Article 10 (Retention Period and Deletion)

  1. After a user's withdrawal, we delete account information without undue delay, except during the recovery grace period set forth in the terms of service and for the period necessary for legal retention obligations and dispute resolution.
  2. Communication metadata and access logs are retained for 13 months from acquisition in principle, and are then deleted except for statistical information that cannot identify individuals. However, retention may be extended as necessary for investigating fraudulent use, responding to legal disputes, or fulfilling legal obligations.
  3. Payment-related records are retained for the periods prescribed by law (tax law, bookkeeping obligations, etc.).
  4. Job applicant information is deleted after a reasonable period following the end of the selection process.

Article 11 (Handling under Corporate Contracts)

  1. Where the Services are used under a contract with a corporation or other organization, the administrator of that contract may be able to view the usage status of managed accounts (connection history, transfer volume, configuration, etc.).
  2. In such cases, the Company handles personal data on behalf of the contracting organization, and notification of purposes of use and similar communications to the users of managed accounts are the responsibility of the contracting organization.

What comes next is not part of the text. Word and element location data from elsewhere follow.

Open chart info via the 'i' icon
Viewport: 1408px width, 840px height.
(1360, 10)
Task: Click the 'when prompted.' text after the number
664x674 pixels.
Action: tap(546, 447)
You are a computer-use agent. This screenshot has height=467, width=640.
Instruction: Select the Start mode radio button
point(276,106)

Article 12 (Cookies and External Transmission)

  1. On the Services and our websites, we use cookies and similar technologies to improve convenience, analyze usage, and deliver advertisements and content, and may obtain attribute information, device information, and browsing history that cannot identify individuals. For logged-in users, browsing history may be used for the delivery and display of advertisements and content with the individual identified.
  2. Our websites use access analysis tools and similar services, which may cause browsing history and other information to be transmitted from the user's device to the providers of those tools. The details of the information transmitted, its recipients, and the purposes of use are published on the "External Data Transmission" page of our website (Japanese).
  3. Users may refuse cookies through their browser settings; however, some features of the Services may become unavailable as a result.

Article 13 (Requests for Disclosure, Correction, Suspension of Use, etc.)

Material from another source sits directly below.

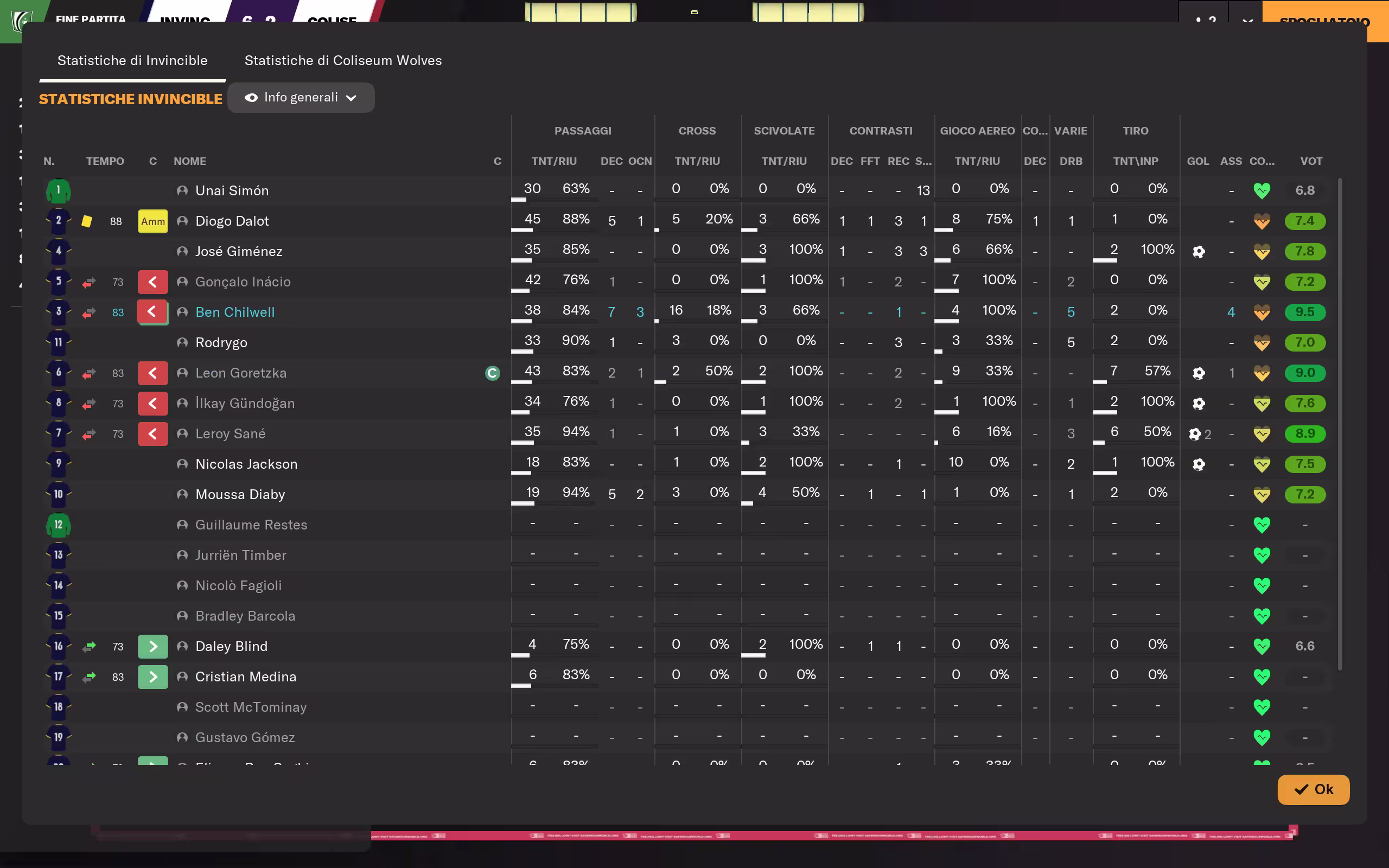Switch to Statistiche di Coliseum Wolves tab

coord(343,60)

  1. Individuals may request, in accordance with the Act on the Protection of Personal Information, the disclosure, correction, addition, or deletion of their retained personal data, the suspension of its use or its erasure, and the suspension of its provision to third parties. Please contact the contact point set forth in Article 15. After verifying the requester's identity, we will respond without undue delay in accordance with applicable law.
  2. We may be unable to respond to a request in any of the following cases:
  3. where there is a risk of harm to the life, body, property, or other rights or interests of the individual or a third party;
  4. where there is a risk of serious hindrance to the proper conduct of the Company's business;
  5. where responding would violate other laws or regulations; or
  6. where the response would require significant cost or would otherwise be difficult, and alternative measures necessary to protect the individual's rights and interests are taken.
  7. For disclosure requests, we may charge a fee per request as determined by the Company within the scope permitted by law.

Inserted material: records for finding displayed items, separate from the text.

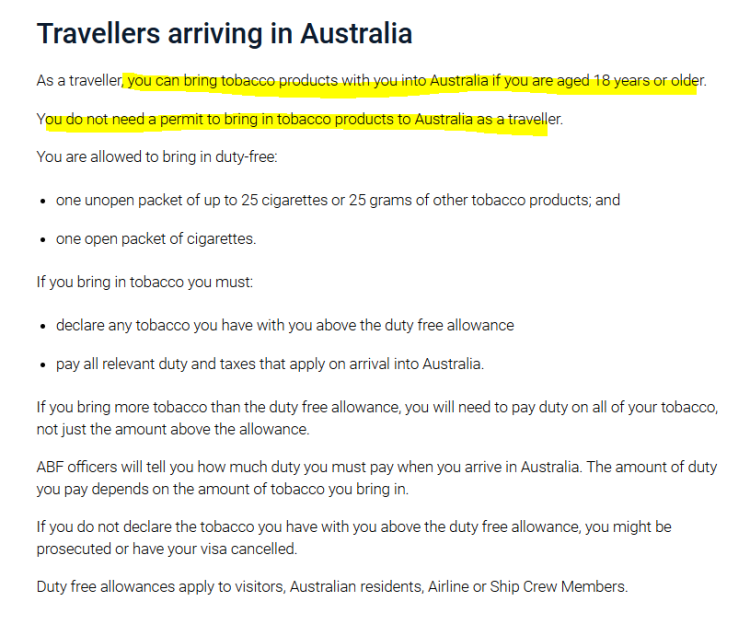Click the highlighted 'do not need a permit' sentence
Viewport: 750px width, 636px height.
click(299, 119)
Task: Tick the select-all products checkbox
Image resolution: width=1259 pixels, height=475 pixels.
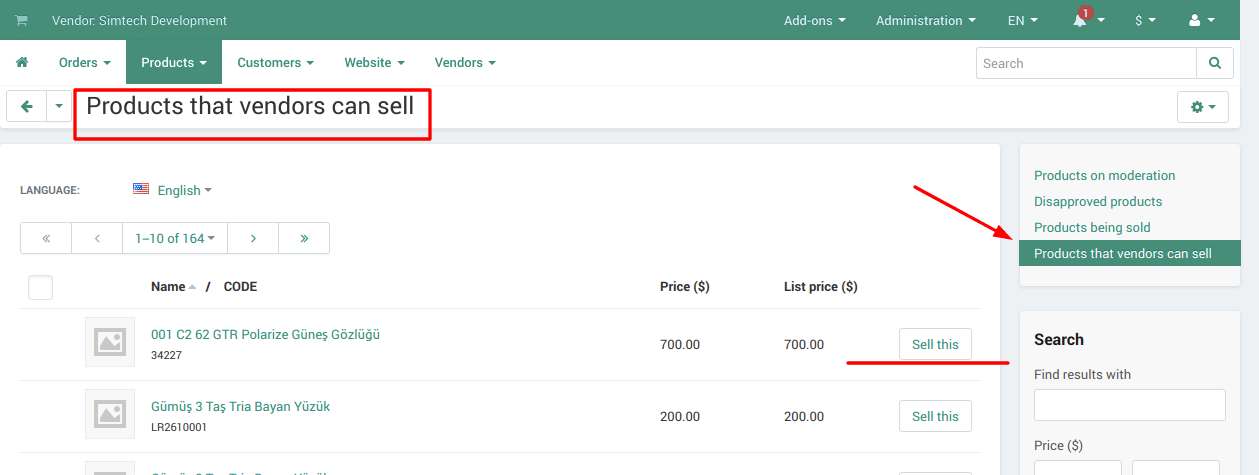Action: (40, 288)
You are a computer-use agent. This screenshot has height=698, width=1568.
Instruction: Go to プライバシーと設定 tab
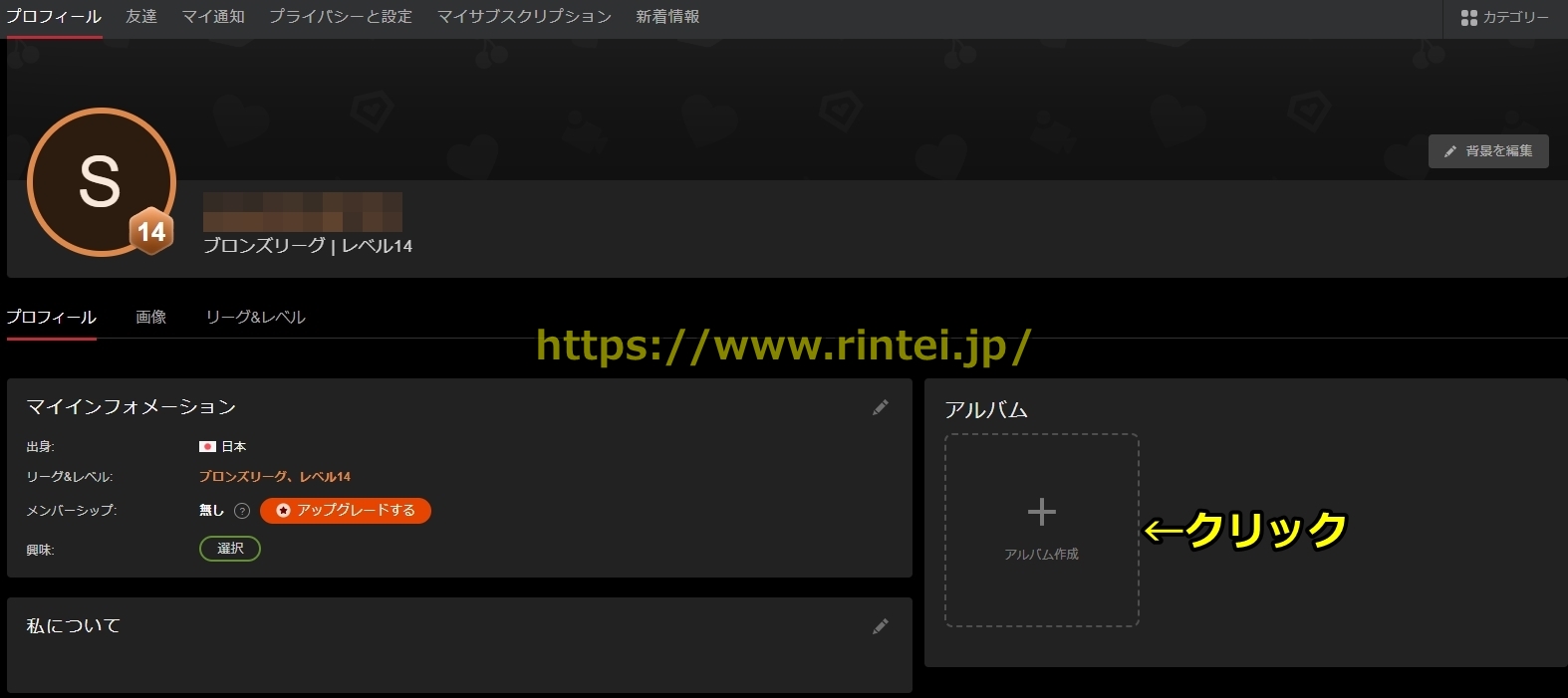pyautogui.click(x=341, y=17)
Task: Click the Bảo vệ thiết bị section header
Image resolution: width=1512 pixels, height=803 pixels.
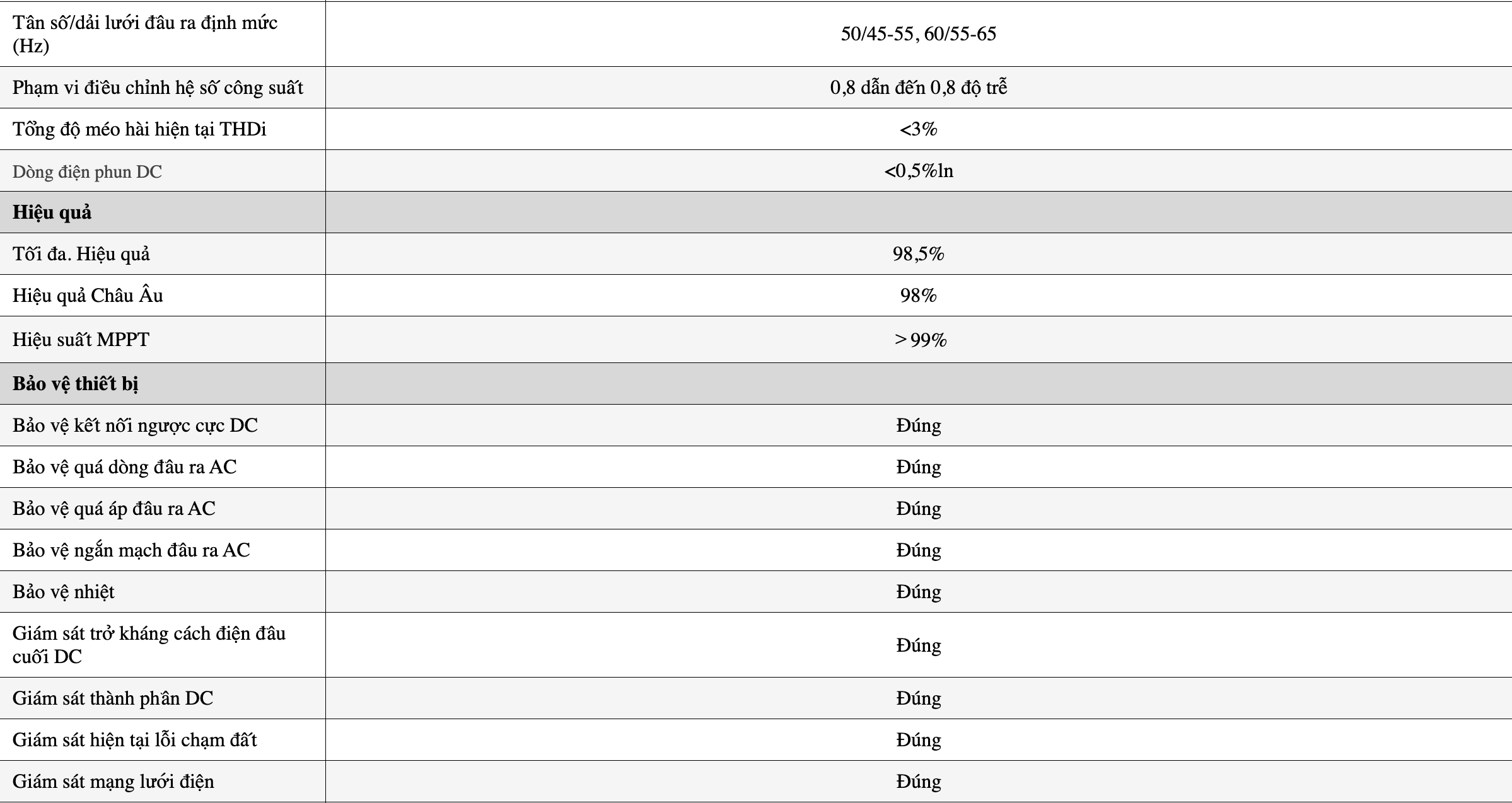Action: (x=75, y=384)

Article 14 (Changes to This Policy)

  1. We may change this Policy in response to amendments to laws and regulations, changes to the Services, and other circumstances.
  2. The amended Policy takes effect when posted on our website. For material changes, we will provide notice before they take effect, by posting on our website or by email.

Article 15 (Contact)

For inquiries, complaints, and consultations regarding this Policy and our handling of personal information, please use the following contact point.

Personal Information Protection Officer: Privacy Policy Officer, Corporate Management Division, Qualiteg Inc. Contact: via the inquiry form on our website


End of document

Supplementary Provisions This Policy was established on July 29, 2023 and revised on July 14, 2026.